Question 4: Decree 153 on offering and trading corporate bonds is being amended and supplemented. According to you, what points need to be amended and supplemented in this Decree in order to close the “gap” and contribute to the healthy and sustainable development of the bond market?
It is necessary to supplement and amend Decree 153/2020/ND-CP in several directions, such as amending regulations on the purpose of bond issuance to strengthen the issuer’s responsibilities and obligations in the use of money proceeds from the issuance of bonds for the proper purposes.
Firstly, it is necessary to add regulations on credit ratings for some types of issued bonds to increase publicity and transparency, contributing to improving the quality of issued bonds. At the same time help, the market has a habit of being accustomed to using credit rating results to assess the risks of bonds, approaching international practices, and limiting risks for investors.
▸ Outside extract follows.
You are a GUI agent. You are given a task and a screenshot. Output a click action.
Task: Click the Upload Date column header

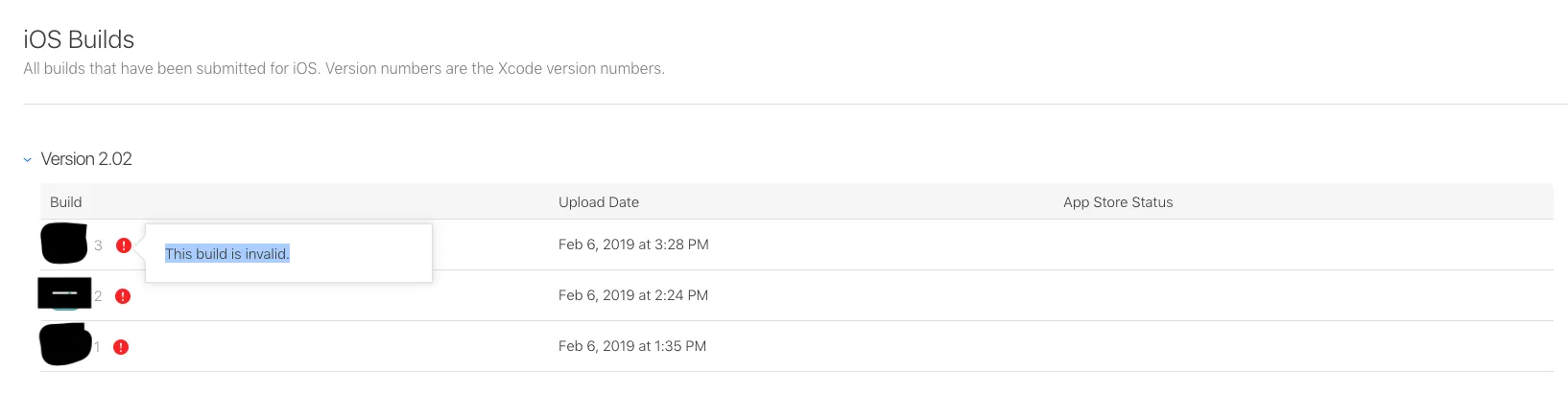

Secondly, it is necessary to supplement the regulation on the representative of bondholders to strengthen the supervision of the purpose of using the bond capital of the issuer, as well as strengthen supervision of the implementation of other commitments of the issuer; how to identify professional securities investors who are allowed to invest in and trade privately issued corporate bonds.
Thirdly, supplementing regulations to accelerate the establishment of a private corporate bond trading market at the Stock Exchange for professional securities investors in order to increase liquidity and at the same time enhance publicity, transparency, strengthening management and supervision of bonds put into trading on the secondary market.
In addition, it is necessary to amend several regulations on the time and content of information disclosure in order to overcome recent shortcomings and, at the same time, increase the transparency of the bond issuer and the use of the bond issuer’s capital.
Moreover, supplementing the guiding document for the implementation of Decree 153/2020/ND-CP because currently only Circular 16/2021/TT-NHNN stipulates credit institutions and bank branches. Foreign buyers and sellers of corporate bonds.